::: Material supplied
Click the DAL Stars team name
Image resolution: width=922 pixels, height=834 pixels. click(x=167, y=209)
::::::
::: Material supplied
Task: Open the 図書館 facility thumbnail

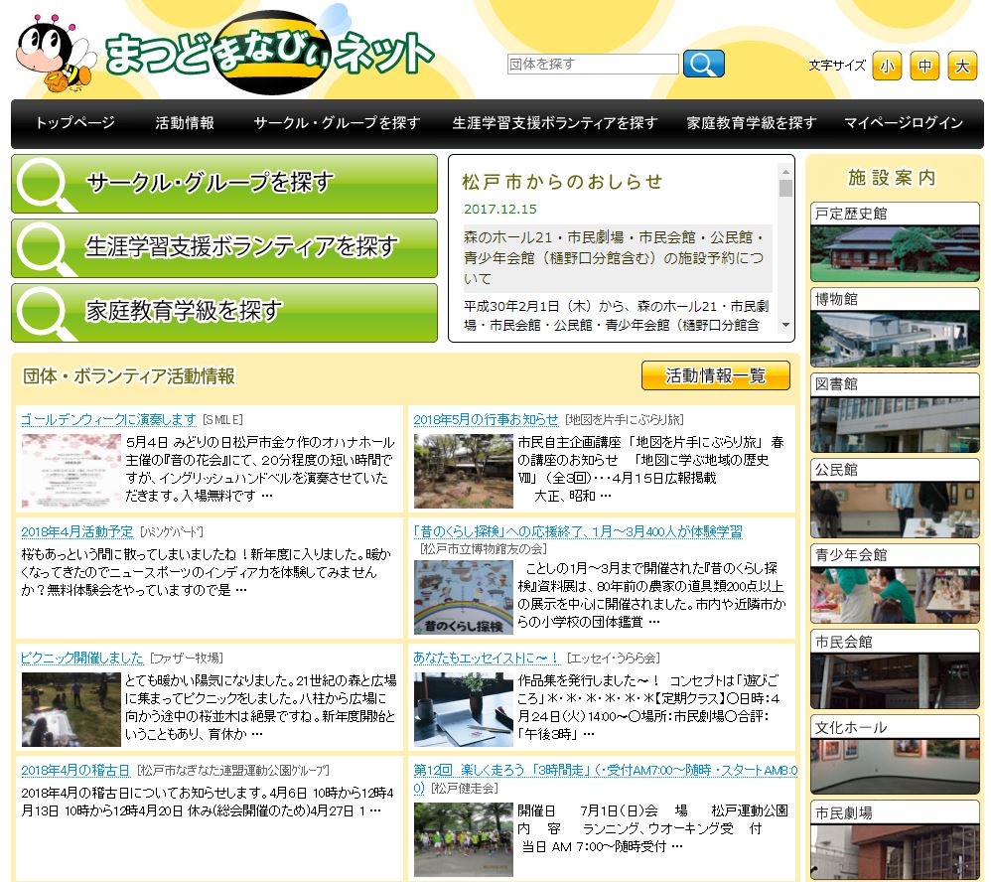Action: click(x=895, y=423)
::::::
::: Material supplied
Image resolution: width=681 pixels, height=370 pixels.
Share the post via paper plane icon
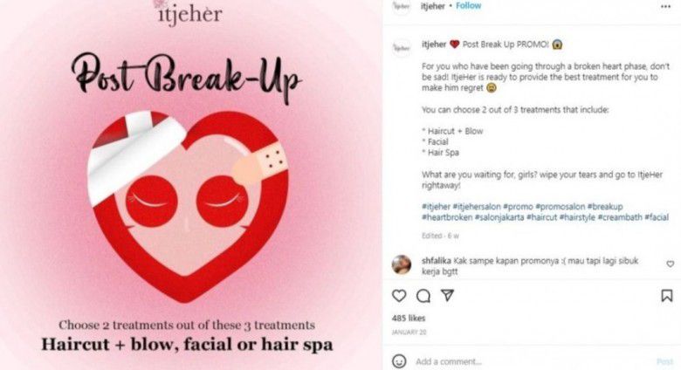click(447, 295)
::::::
■ Stated exercise ■
Copy the records from the line that has "Image resolution: width=681" through the line that has "click(447, 295)", including both of those lines, and leave the pictures out.

■ Worked answer ■
Image resolution: width=681 pixels, height=370 pixels.
Share the post via paper plane icon
click(447, 295)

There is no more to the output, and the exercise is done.